**** Supplied entries

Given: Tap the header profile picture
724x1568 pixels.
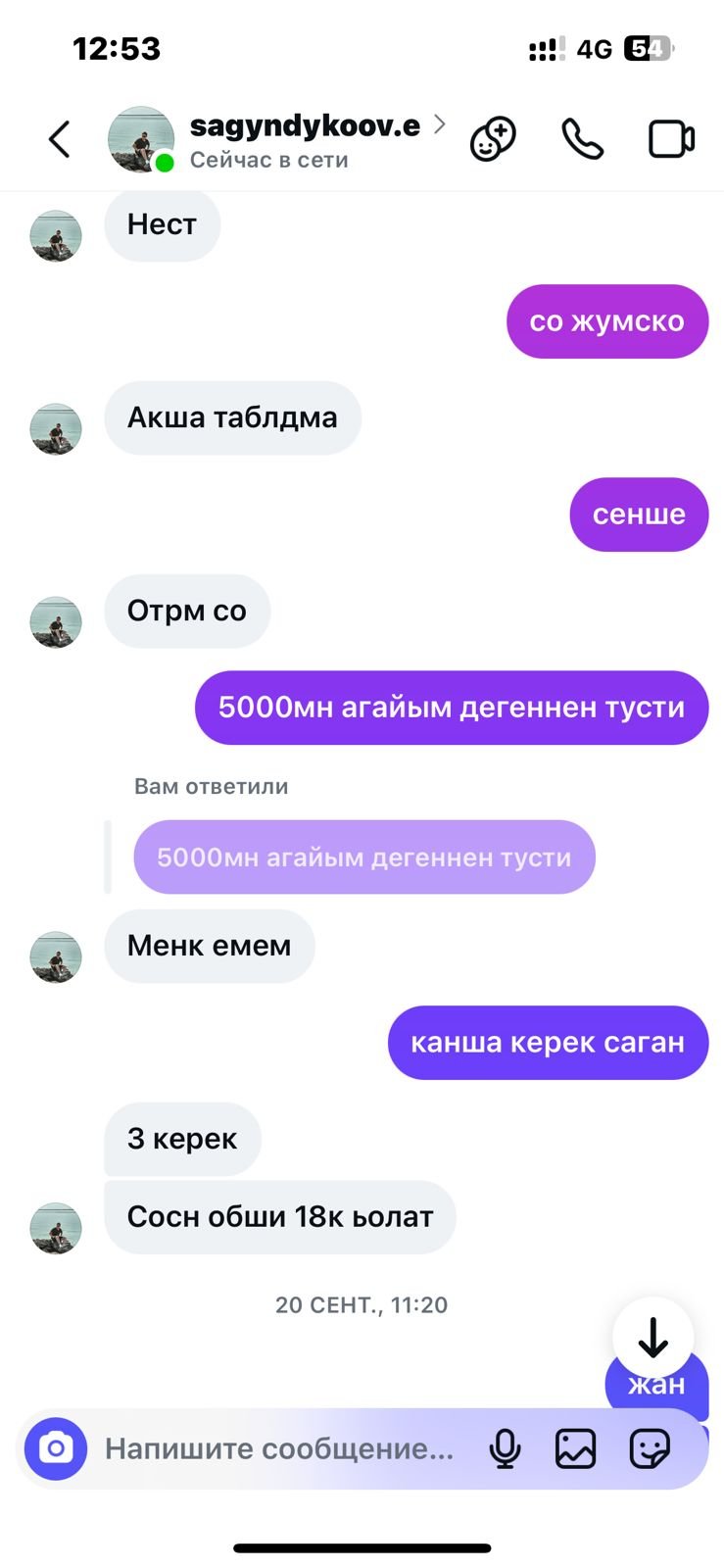Looking at the screenshot, I should click(x=141, y=139).

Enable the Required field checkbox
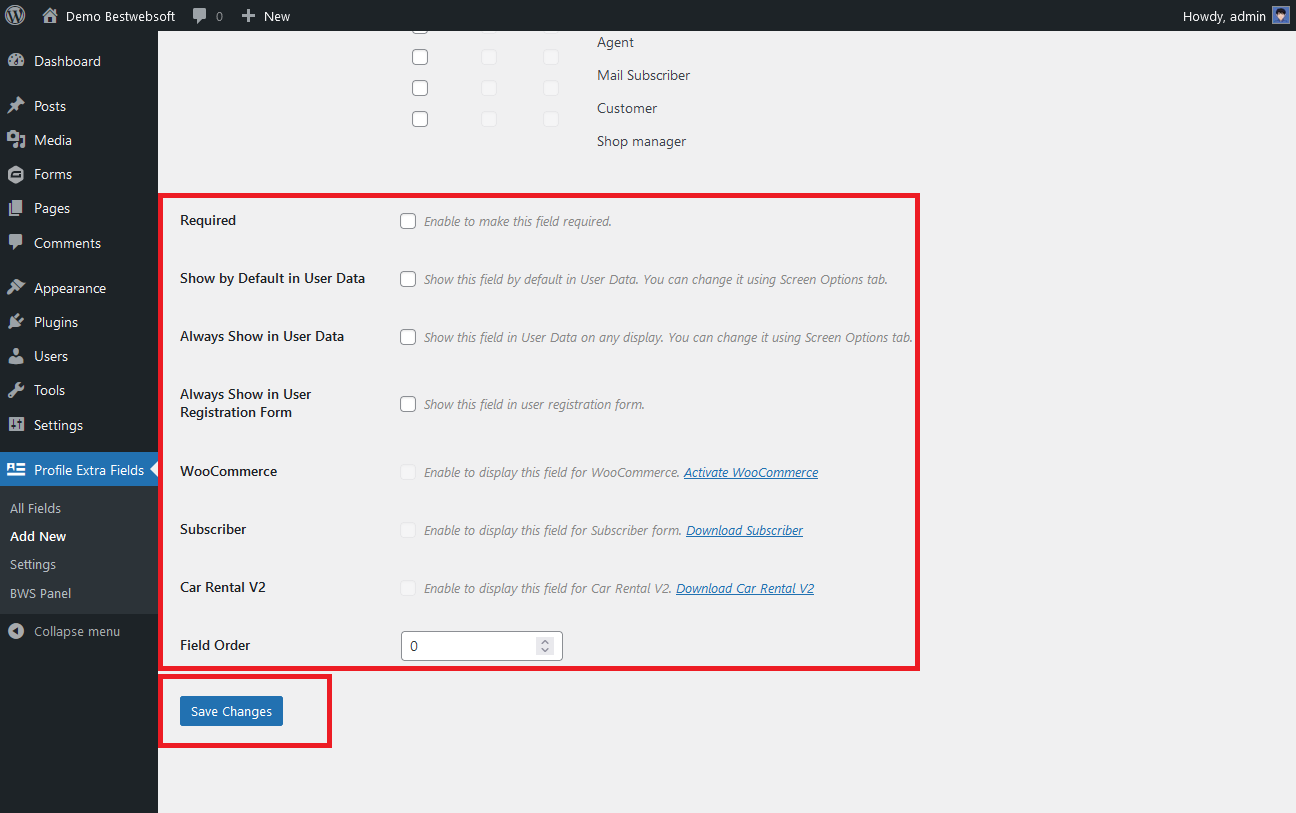coord(407,221)
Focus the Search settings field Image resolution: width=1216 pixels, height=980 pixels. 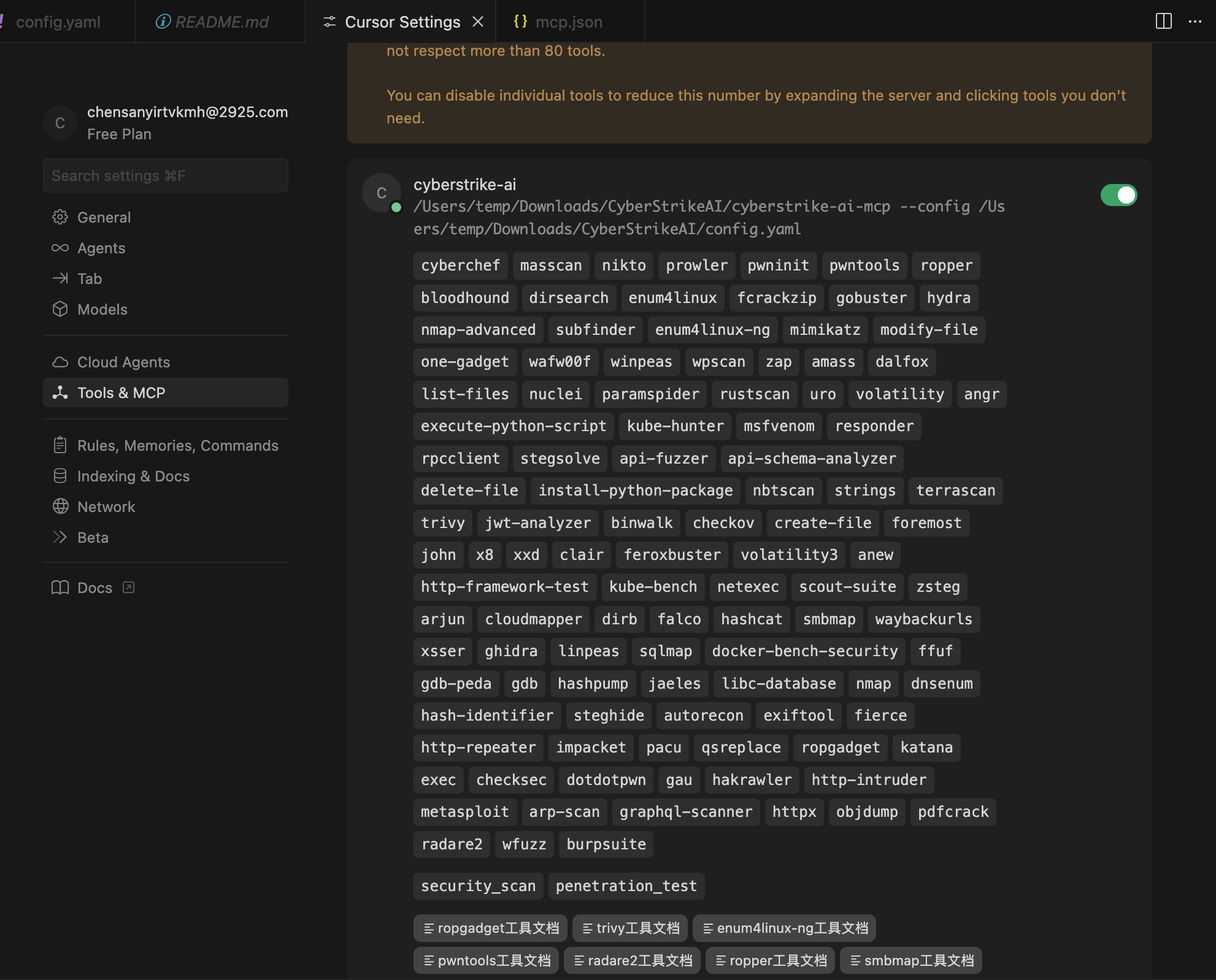tap(166, 176)
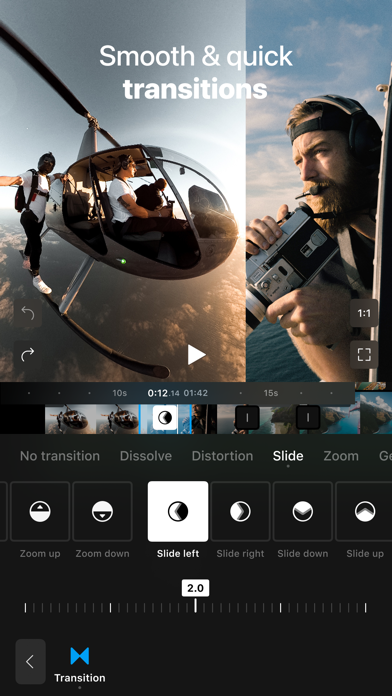Open the 1:1 aspect ratio option
The height and width of the screenshot is (696, 392).
click(364, 313)
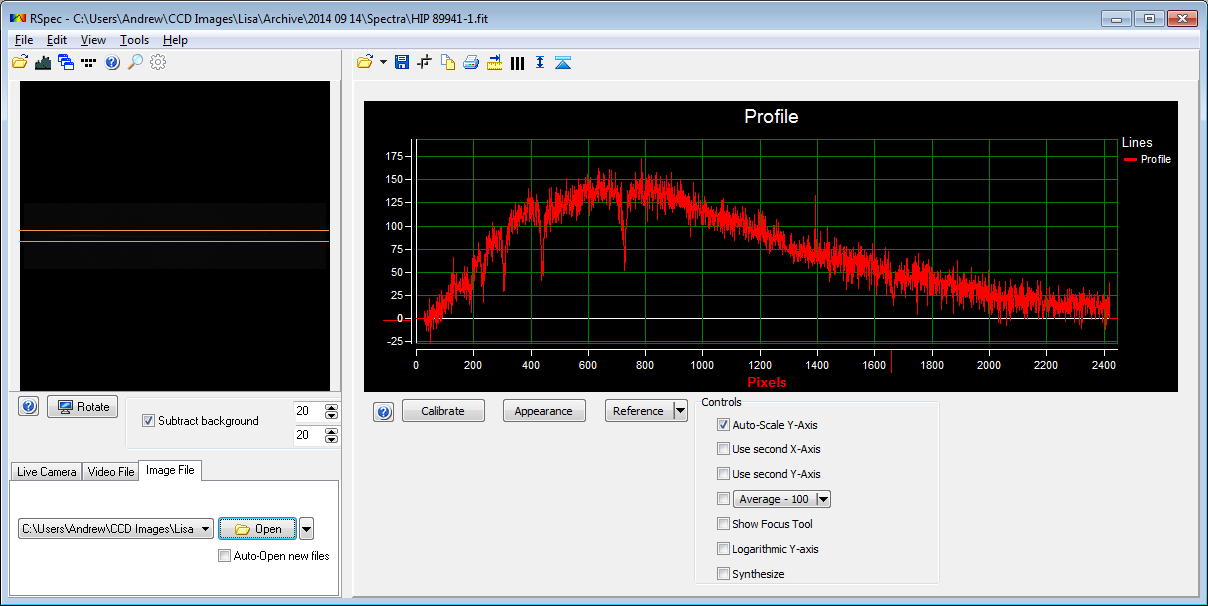Enable Logarithmic Y-axis checkbox

723,549
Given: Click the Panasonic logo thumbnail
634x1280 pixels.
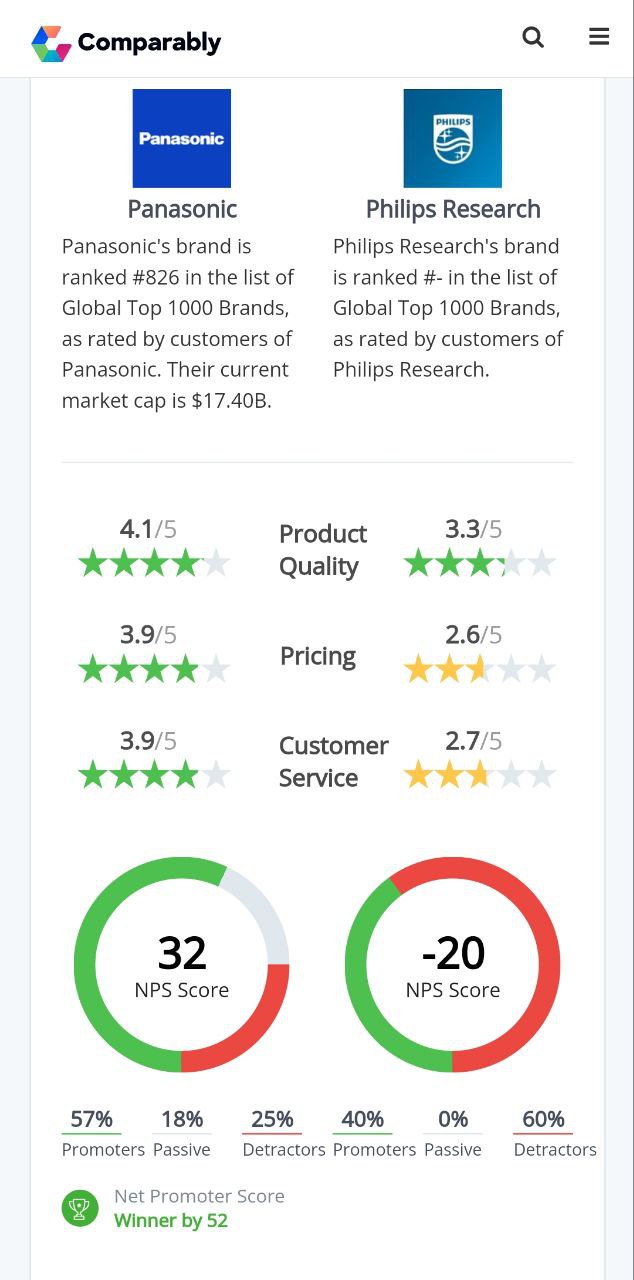Looking at the screenshot, I should (x=182, y=138).
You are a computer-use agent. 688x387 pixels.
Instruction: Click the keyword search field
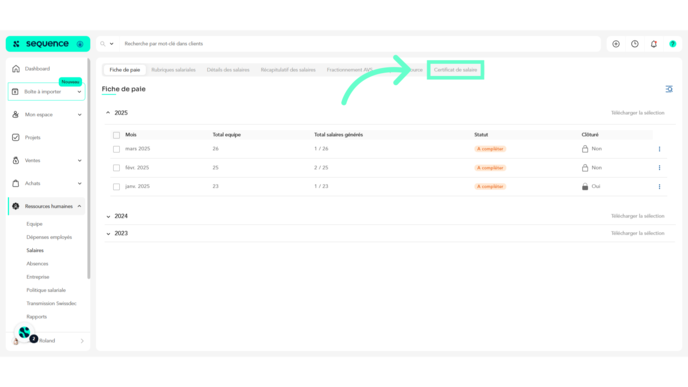click(360, 44)
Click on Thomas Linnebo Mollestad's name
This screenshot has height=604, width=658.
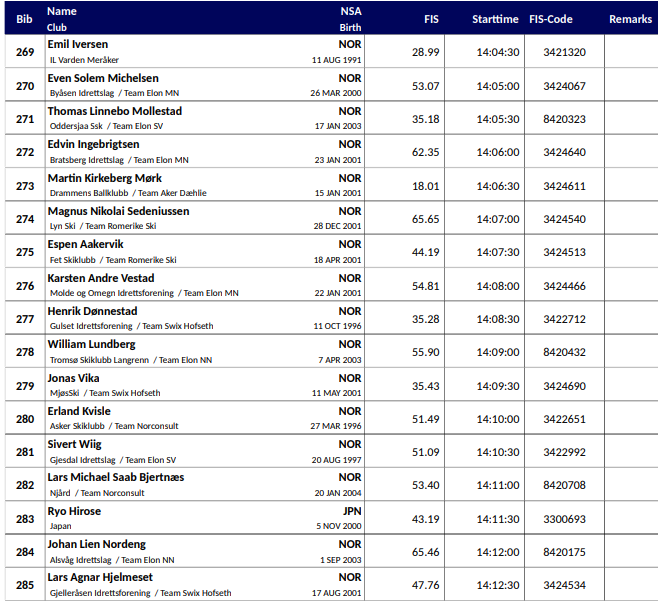tap(114, 111)
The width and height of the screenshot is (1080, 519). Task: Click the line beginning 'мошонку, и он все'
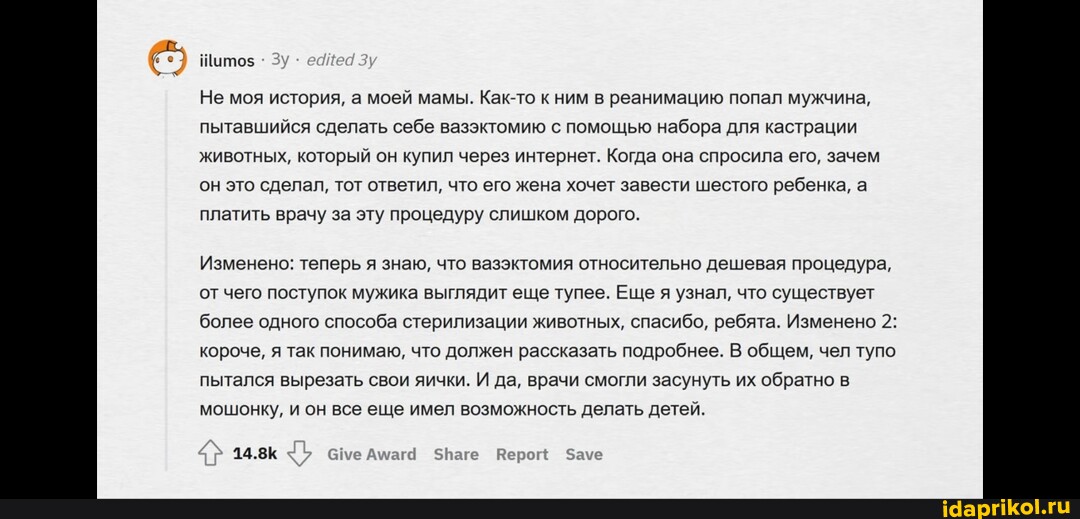(x=453, y=408)
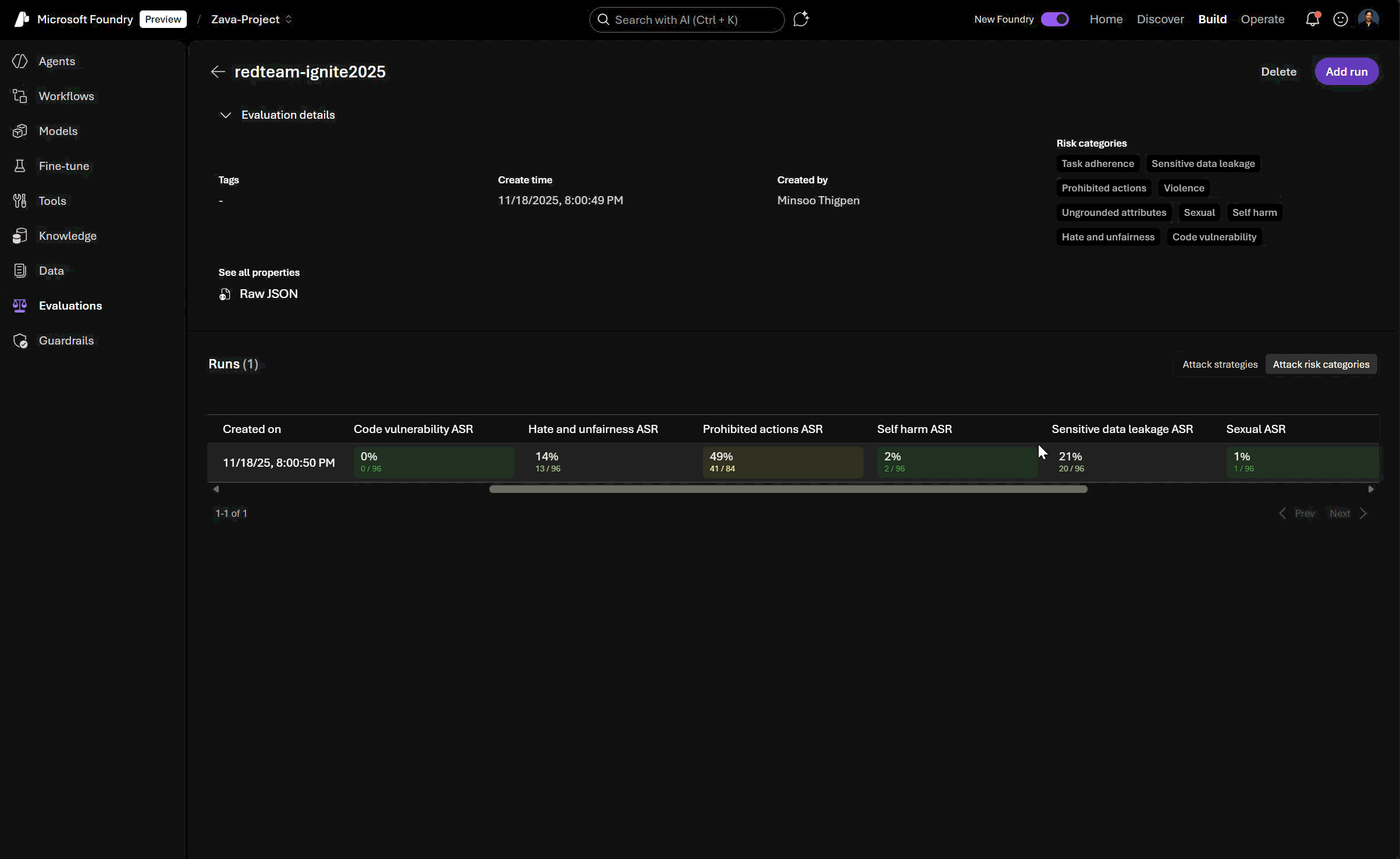
Task: Open the AI chat sparkle icon
Action: (801, 19)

********

Task brief: Copy the records from the line with "Click on Thomas Linnebo Mollestad's name" through the end of the records, substituting "image" for "screenshot" and changing nothing else. Leave the pictures out.

Worked answer:
Click on Thomas Linnebo Mollestad's name
This image has height=604, width=658.
tap(114, 111)
The width and height of the image is (1080, 519). Task: Click the line beginning 'мошонку, и он все'
(x=453, y=408)
Task: Open the AI chat sparkle icon
Action: (801, 19)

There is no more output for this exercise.